Thursday started off in Grass Valley and Nevada City with a beautiful Hollywood-set snowstorm. I
Of course, as with most snowstorms around here, the next day dawned with a small amount of snow remaining in town, soon to be washed away by further rain.
It’s always a bit amusing to watch people drive in the snow.
I came into Grass Valley in the morning, driving in from Penn Valley. It was snowing but no snow was sticking, and people were driving fairly normally. I went to Flour Garden and read the paper, enjoying the frisson of excitement as people discussed the storm, over coffee. There was talk of sledding and snowmen.
As usually happens, those without 4wd get a little nervous about getting home. And then people take to the road, afraid to get snowed in. The drive from the Brunswick basin towards Grass Valley was slow, and careful. Sensibly, most people stayed in the slow lane, following in each others’ tracks. The funny thing was, once in Grass Valley, while the snow was still falling apace, the roads were merely wet, yet people kept chugging along at about 30 mph.
The biggest problem in traffic on a freeway under normal conditions is not so much speed as difference between the speed of adjacent cars. The other problem is people doing things which are unusual and unpredictable. Once the snow starts falling, these problems are exaggerated. Some people drive extremely slow and others drive aggressively (typically inexperienced drivers with 4wd). The best policy is caution, and to accommodate those who are intimidated and avoid those who are not. Yet, I had to laugh, when halfway to Penn Valley, as the snow turned to rain, that many cars were still crawling along at about 40mph.
I took a side trip to Raley’s where I took the little video, above.

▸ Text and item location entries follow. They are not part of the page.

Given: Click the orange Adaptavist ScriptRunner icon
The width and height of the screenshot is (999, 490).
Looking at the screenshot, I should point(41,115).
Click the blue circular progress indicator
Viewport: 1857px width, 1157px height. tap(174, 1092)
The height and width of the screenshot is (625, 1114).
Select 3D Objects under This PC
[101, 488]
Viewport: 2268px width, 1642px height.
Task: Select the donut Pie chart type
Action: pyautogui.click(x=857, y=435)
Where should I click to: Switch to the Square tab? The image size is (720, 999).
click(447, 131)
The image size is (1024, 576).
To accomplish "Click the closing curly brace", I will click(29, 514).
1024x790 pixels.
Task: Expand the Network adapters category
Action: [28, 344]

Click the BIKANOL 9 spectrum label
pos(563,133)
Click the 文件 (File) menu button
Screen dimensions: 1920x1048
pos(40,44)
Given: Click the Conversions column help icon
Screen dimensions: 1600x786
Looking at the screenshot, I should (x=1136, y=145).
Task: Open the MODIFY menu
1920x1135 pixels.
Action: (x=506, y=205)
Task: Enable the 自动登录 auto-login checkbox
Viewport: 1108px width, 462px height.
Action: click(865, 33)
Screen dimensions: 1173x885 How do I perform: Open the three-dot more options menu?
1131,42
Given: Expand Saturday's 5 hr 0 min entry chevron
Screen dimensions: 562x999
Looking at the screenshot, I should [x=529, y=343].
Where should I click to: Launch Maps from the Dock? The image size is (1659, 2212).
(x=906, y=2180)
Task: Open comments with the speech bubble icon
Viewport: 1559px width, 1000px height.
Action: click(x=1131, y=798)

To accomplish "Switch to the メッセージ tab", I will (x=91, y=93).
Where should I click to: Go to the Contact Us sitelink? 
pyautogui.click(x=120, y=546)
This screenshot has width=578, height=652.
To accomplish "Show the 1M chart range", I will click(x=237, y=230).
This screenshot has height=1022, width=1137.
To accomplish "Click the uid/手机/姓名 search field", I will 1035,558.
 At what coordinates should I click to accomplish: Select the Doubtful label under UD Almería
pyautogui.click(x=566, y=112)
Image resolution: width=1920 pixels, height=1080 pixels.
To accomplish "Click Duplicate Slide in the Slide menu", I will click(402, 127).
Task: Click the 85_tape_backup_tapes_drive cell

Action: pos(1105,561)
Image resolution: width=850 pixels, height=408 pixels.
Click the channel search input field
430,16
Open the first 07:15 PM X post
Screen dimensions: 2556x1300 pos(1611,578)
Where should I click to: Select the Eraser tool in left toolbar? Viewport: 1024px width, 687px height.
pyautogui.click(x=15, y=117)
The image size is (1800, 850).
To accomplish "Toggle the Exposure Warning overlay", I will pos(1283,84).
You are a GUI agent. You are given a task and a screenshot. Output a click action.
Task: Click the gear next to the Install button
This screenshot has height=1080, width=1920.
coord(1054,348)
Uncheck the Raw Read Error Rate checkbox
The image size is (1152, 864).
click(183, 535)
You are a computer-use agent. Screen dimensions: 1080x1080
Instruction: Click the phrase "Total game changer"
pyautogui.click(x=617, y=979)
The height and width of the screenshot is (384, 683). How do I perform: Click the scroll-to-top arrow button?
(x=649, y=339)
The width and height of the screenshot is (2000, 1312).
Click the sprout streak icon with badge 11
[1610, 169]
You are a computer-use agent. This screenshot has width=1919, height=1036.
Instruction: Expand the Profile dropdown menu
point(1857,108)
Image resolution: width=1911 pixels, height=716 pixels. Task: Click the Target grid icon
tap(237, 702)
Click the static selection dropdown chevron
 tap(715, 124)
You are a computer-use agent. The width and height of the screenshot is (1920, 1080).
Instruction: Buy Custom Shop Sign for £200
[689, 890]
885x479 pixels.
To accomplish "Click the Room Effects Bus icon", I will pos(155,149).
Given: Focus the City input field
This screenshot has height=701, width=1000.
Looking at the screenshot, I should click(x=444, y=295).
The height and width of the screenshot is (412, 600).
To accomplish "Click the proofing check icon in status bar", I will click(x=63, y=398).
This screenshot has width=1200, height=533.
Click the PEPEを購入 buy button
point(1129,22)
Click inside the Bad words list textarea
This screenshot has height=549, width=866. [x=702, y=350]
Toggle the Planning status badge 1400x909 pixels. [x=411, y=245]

Just a few hundred feet above Grass Valley and Nevada City the snow was deeper, colder and more slippery. This morning the trees of Banner Mountain and Harmony Ridge were still dusted with white, while the downtown areas were thinly covered with a couple of inches of snow. Little enough snow remained that the daffodil sprouts along the offramps were poking through, promising warmer days ahead.